Después Rovira Celma cuenta la historia de un chatarrero español que gana la lotería. Un día el pobre chatarrero se encuentra que tiene millones y millones de euros. Así que deja de trabajar, su mujer, empleada en una panadería, también. Ella se deprime y el chatarrero le pasa dinero a su hijo que cae en la droga. Le pasa dinero a sus hermanos para que se compren cada uno una casa, sus hermanos le piden más, el chatarrero se niega y le mandan un tipo para que le de una paliza. Rovira Celma narra la historia con fruición y convicción. “Y este no es el único caso –advierte–. Entre tres y siete años después de ganar un premio millonario, el ganador tiene muchísimas posibilidades de perder la totalidad del premio, pero también su lugar laboral en el mundo y romper toda su cadena de afectos. Y la gente que promueve el juego y da los premios lo sabe”. Como historia no me pareció mala. Mientras la contaba intuí que la moraleja no me iba a convencer, pero no llegó a decirla, un poco por obvia pero también porque antes alguien le preguntó a qué le atribuía el éxito editorial de La buena suerte, más de 600.000 ejemplares vendidos en lengua castellana. Escuché atentamente la voz del que preguntaba y descubrí que era la mía. La respuesta fue contundente: “Porque es un libro simple, arquetípico, que se lee en poco tiempo y dice cosas de las que no hablamos”.

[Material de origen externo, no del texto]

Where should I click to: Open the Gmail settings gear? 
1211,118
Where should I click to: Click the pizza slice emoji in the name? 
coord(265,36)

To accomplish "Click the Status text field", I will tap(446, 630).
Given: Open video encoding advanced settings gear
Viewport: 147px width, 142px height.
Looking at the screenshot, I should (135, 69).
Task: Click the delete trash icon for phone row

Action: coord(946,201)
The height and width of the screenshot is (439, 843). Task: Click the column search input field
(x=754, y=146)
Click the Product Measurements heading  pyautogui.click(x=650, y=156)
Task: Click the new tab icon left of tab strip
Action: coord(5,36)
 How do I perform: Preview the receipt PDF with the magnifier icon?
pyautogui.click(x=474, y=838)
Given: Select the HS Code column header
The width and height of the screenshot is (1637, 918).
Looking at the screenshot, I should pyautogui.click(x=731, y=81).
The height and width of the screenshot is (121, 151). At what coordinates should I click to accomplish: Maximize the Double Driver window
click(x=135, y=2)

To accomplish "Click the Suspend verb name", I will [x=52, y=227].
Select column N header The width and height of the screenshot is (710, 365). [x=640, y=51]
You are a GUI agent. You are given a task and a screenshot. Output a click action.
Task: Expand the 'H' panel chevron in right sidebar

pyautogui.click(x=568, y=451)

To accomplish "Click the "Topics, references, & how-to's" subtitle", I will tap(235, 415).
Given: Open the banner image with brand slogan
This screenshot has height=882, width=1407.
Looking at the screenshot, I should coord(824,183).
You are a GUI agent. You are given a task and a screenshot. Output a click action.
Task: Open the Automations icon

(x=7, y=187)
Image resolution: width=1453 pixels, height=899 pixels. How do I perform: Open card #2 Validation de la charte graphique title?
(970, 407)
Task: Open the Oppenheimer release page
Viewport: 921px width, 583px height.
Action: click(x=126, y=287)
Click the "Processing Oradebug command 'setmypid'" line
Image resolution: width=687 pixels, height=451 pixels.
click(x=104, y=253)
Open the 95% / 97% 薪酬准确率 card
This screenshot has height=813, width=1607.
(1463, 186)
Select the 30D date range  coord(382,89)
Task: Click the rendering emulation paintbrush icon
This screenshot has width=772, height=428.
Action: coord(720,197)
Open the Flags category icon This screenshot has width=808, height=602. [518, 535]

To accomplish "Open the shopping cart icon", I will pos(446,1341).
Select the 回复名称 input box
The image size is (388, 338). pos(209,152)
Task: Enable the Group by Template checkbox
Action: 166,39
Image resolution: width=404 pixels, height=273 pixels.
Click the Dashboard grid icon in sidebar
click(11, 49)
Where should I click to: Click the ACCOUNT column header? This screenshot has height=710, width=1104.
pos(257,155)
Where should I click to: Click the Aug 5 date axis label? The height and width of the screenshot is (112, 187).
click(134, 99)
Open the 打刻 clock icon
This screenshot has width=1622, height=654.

Capacidad de cuestionarse y vamos de acá para allá

Lejos, muy lejos de la autoayuda, aunque no de cierta vertiente new age, Rovira Celma impulsa el auto-cuestionamiento, la crítica y la autocrítica. Lo hace convencido y responde entusiasmado a la pregunta por el psicoanálisis: “Tengo nueve años de análisis. A mí me salvó el diván. Y como buen español, todos mis maestros en ese campo son argentinos.” Después, respondiendo a una pregunta repite tres veces, convencido, en diferentes modulaciones de su voz: “Lo que niegas te somete, vamos, que lo que niegas te somete, es así, lo que niegas te somete.” En seguida se acuerda que su próximo libro, que acaba de salir en España, se llama El laberinto de la felicidad. Retomando señala que “el miedo es un deseo al revés” para luego recomendar enfáticamente una conferencia de Steve Jobs, el fundador de Apple, que se puede ver en YouTube: “Fracasar hasta lograr, es así”. Cuando parece que no hay ya mucho más para hablar, a pedido de un periodista, el autor cita todos los idiomas en que se tradujo La buena suerte –los cuarenta– y lo hace usando un mapa mundi imaginario que va de Oeste a Este empezando, claro, por España: español, catalán, vasco, inglés, francés, italiano, alemán, polaco, húngaro, lituano, rumano, ruso, chino, japonés… Después se confiesa amigo de Alejandro Jodorowsky y termina con un “al final, todo es Jung”. A dos horas y minutos de haber empezado, son los periodistas los que le piden terminar la entrevista porque da la impresión de que Rovira Celma podría seguir hablando hasta que se hiciera de noche.

La dialéctica negativa de la narración

“Mis libros hablan de las obviedades obviadas” dice el autor de Los siete poderes. Y es verdad. Yo agregaría que retoman algunos robustos lugares comunes, no necesariamente nocivos o dudosos, sino más bien todo lo contrario, cristalinos e innegables. ¿Quién podría estar en contra, abiertamente en contra, de tratar a los amigos con respeto o negar la importancia de la comunicación a la hora de emprender una tarea conjunta? Los libros básicos de Rovira Celma no me dicen gran cosa. Los tengo en mi escritorio y los recorro sin ganas. Pienso que el autor no es mal narrador pero sí es desabrido, carente de sensualidad, demasiado positivo y entonces me pregunto: ¿para narrar hay que ser pesimista, dejarse embrujar por el cinismo, la resignación, el descreimiento o la ira? La respuesta es sí. Sade, Sacher-Masoch, Joyce, Céline, Burroughs, Dostoievski, Nietzsche, Martínez Estrada, la lista que lo acredita es tan larga como la literatura universal. Pero para vender libros no hay nada mejor que un optimismo desbordante. Alex Rovira Celma es el mejor ejemplo de ello.